Copy out every line in the rows below that contains the word "This".
· · · · · · ·
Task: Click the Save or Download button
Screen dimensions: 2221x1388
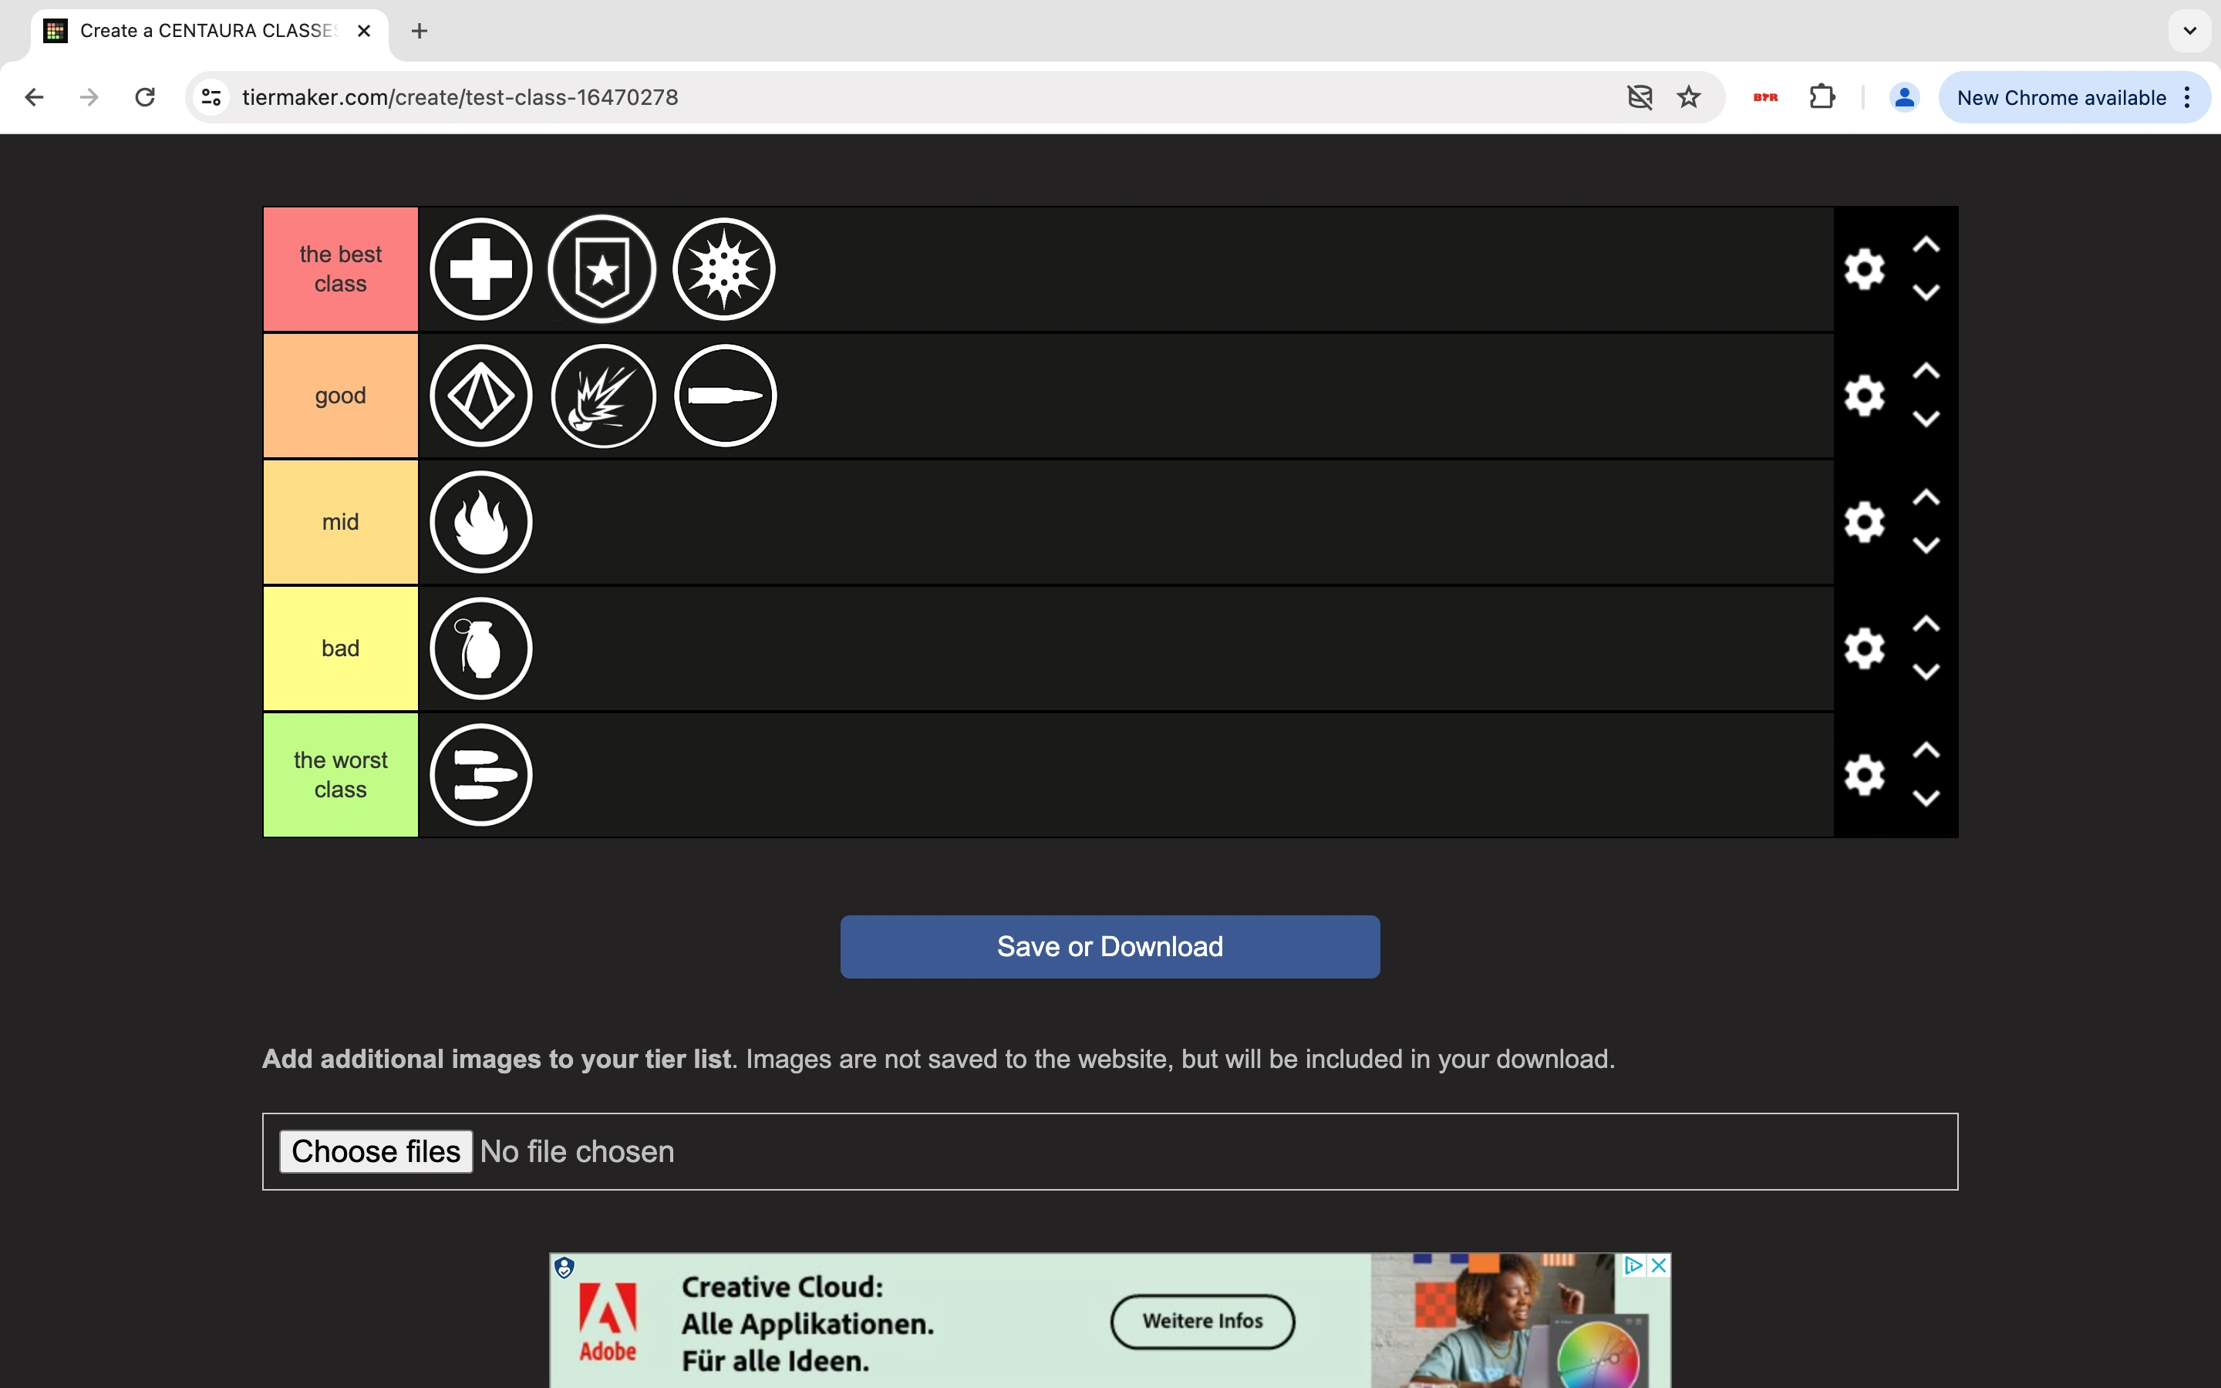Action: coord(1110,946)
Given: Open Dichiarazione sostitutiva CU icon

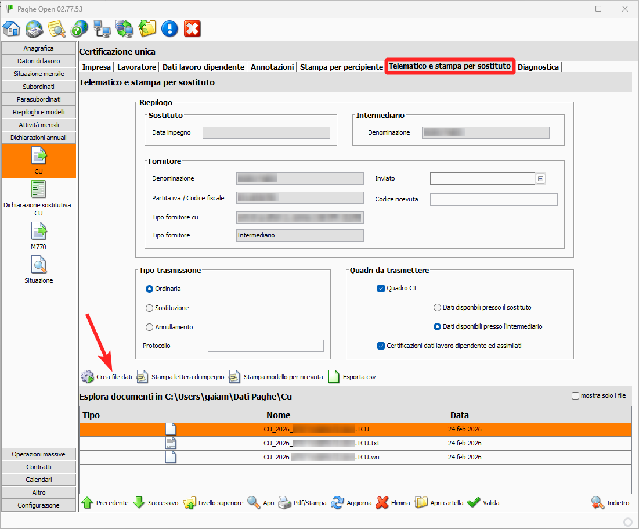Looking at the screenshot, I should click(38, 189).
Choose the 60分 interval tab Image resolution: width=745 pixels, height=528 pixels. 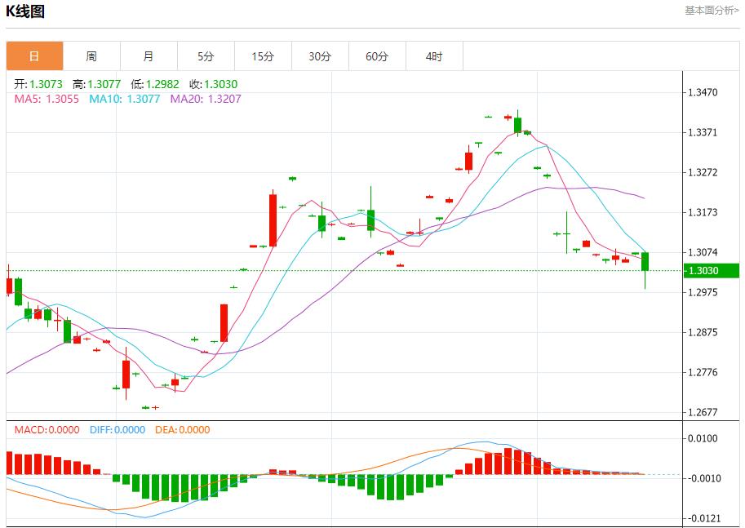tap(377, 56)
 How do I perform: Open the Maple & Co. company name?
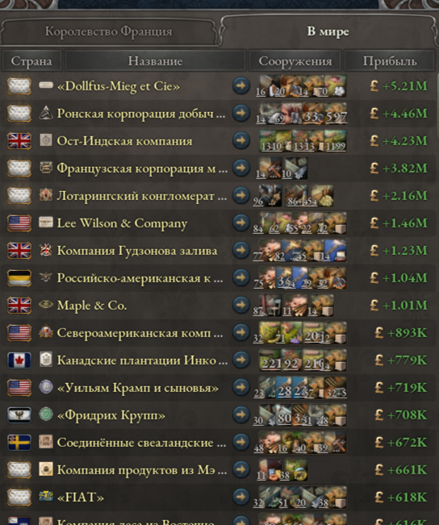(92, 306)
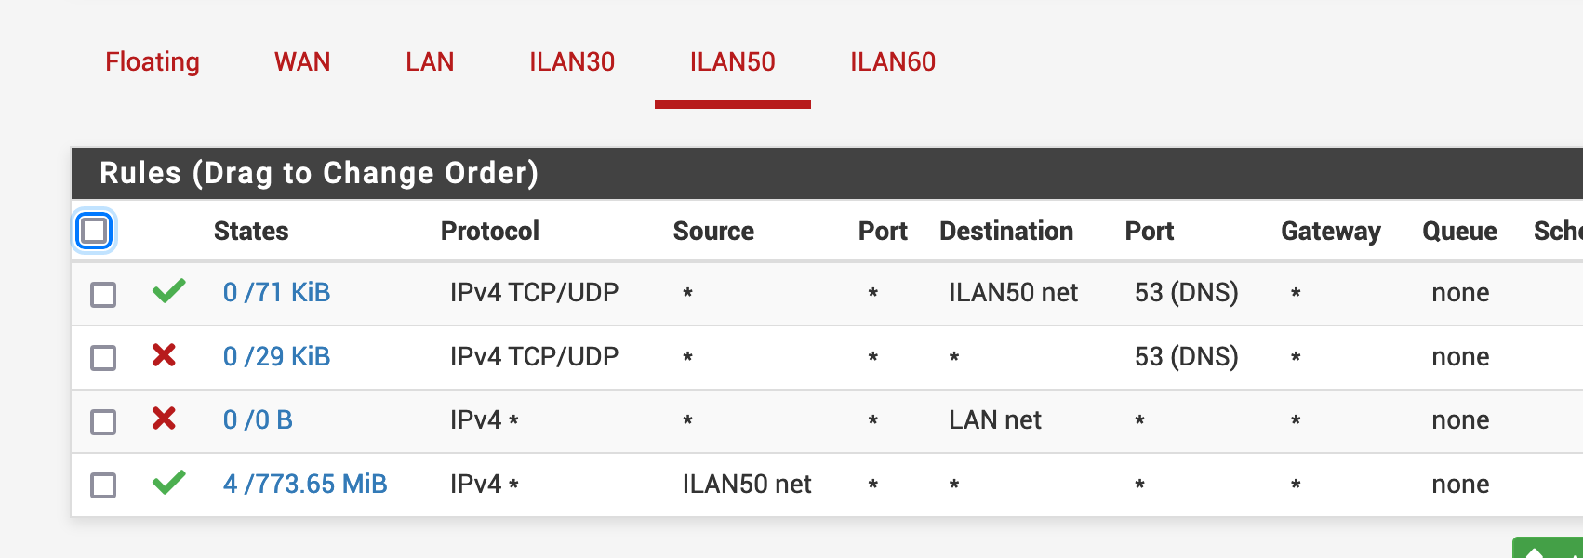View states for the 0 /0 B rule
This screenshot has width=1583, height=558.
tap(258, 420)
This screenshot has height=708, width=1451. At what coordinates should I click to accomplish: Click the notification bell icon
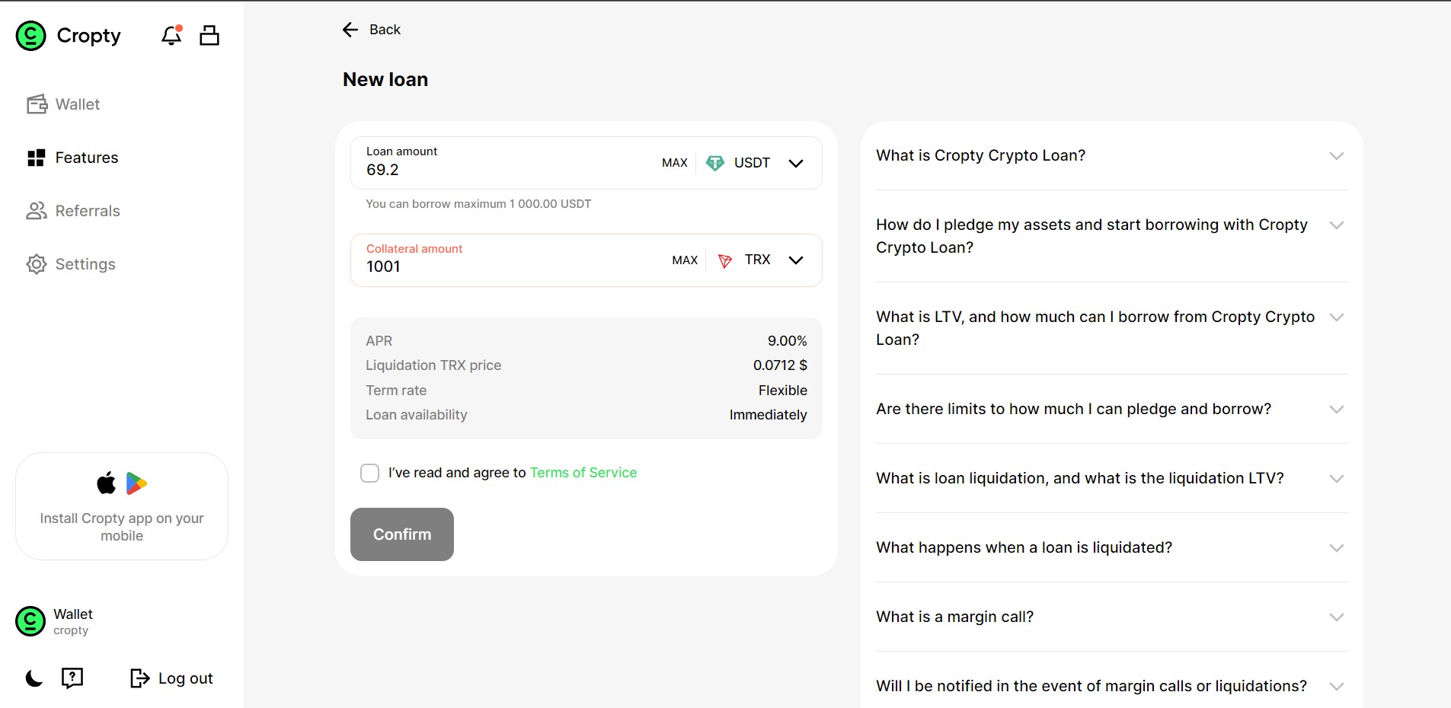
· · · · · · ·
## FINAL ANSWER:
This screenshot has width=1583, height=558.
This screenshot has height=708, width=1451. At what coordinates should I click to accomplish: Click the notification bell icon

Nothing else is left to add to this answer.